▶ [DOCUMENT PASSAGE]:
###

7 Types of People Who Can’t Avoid Debt

Living in a first-world country has a lot of perks and being able to buy things you can’t immediately afford is a big one. Taking out loans and acquiring a bit of debt is an essential part of life. In an ideal world, people would use credit for major, life-altering purchases like a house or a car and then pay off the debt within the next few years. However, this idealistic scenario hangs on the assumption that people are incredibly responsible and will be able to create an effective budget and stick to it, even if it means not being able to afford all the pretty, shiny things that they want. There are people out there who just can’t seem to avoid debt; they seem almost drawn to it. If you want to avoid becoming one of them, you need to understand what it is that causes problems with credit.

###

▶ [Stored data entries]:
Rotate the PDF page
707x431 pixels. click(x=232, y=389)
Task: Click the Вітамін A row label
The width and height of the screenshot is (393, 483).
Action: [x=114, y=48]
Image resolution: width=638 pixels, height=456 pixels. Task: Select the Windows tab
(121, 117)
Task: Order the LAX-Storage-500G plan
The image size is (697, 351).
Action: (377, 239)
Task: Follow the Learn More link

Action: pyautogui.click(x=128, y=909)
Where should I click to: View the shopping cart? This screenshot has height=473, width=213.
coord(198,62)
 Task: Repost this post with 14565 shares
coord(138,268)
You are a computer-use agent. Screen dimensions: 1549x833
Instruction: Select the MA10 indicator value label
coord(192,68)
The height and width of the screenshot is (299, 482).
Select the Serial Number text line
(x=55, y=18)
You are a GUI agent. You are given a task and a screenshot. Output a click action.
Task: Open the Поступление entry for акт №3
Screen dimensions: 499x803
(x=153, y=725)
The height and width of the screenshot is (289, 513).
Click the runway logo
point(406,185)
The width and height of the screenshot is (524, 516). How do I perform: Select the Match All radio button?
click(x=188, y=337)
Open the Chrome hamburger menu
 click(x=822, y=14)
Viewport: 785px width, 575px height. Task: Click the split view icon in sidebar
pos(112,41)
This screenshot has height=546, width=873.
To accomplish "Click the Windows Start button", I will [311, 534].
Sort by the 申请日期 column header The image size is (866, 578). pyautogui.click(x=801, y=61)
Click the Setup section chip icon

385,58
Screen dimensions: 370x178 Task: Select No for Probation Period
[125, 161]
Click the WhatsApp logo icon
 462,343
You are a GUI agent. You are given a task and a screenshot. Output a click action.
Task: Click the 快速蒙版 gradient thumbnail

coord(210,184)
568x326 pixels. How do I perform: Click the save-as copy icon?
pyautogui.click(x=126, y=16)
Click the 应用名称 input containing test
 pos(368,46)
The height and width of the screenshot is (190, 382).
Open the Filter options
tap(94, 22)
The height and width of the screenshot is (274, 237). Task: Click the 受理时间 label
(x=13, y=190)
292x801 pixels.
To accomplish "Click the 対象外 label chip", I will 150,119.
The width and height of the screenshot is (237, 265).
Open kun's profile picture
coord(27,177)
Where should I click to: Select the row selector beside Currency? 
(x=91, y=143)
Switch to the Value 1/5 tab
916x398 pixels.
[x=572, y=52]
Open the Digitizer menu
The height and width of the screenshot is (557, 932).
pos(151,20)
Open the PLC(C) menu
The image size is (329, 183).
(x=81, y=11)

###

▶ [WHAT TO WORK ON]: In the piece on people who can't avoid debt, how would you render this sentence in Spanish: "Taking out loans and acquiring a bit of debt is an essential part of life."

▶ [SOLUTION TO THIS PROBLEM]: Pedir préstamos y adquirir un poco de deuda es una parte esencial de la vida.